SMU-2 and SMU-1, Caenorhabditis elegans homologs of mammalian spliceosome-associated proteins RED and fSAP57, work together to affect splice site choice.

Mutations in the Caenorhabditis elegans gene smu-2 suppress mec-8 and unc-52 mutations. It has been proposed that MEC-8 regulates the alternative splicing of unc-52 transcripts, which encode the core protein of perlecan, a basement membrane proteoglycan. We show that mutation in smu-2 leads to enhanced accumulation of transcripts that skip exon 17, but not exon 18, of unc-52, which explains our finding that smu-2 mutations suppress the uncoordination conferred by nonsense mutations in exon 17, but not in exon 18, of unc-52. We conclude that smu-2 encodes a ubiquitously expressed nuclear protein that is 40% identical to the human RED protein, a component of purified spliceosomes.
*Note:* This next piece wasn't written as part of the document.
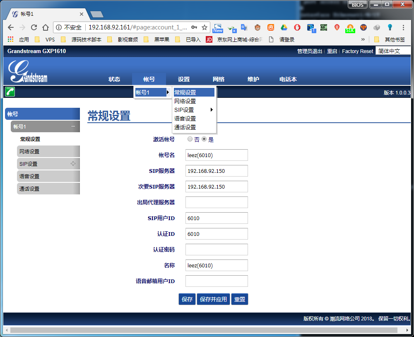This screenshot has width=414, height=337.
Task: Reload the page with the refresh button
Action: (34, 27)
The effects of smu-2 mutation on both unc-52 pre-mRNA splicing and the suppression of mec-8 and unc-52 mutant phenotypes are indistinguishable from the effects of mutation in smu-1, a gene that encodes a protein that is 62% identical to human spliceosome-associated protein fSAP57. We provide evidence that SMU-2 protects SMU-1 from degradation in vivo. In vitro and in vivo coimmunoprecipitation experiments indicate that SMU-2 and SMU-1 bind to each other. We propose that SMU-2 and SMU-1 function together to regulate splice site choice in the pre-mRNAs of unc-52 and other genes.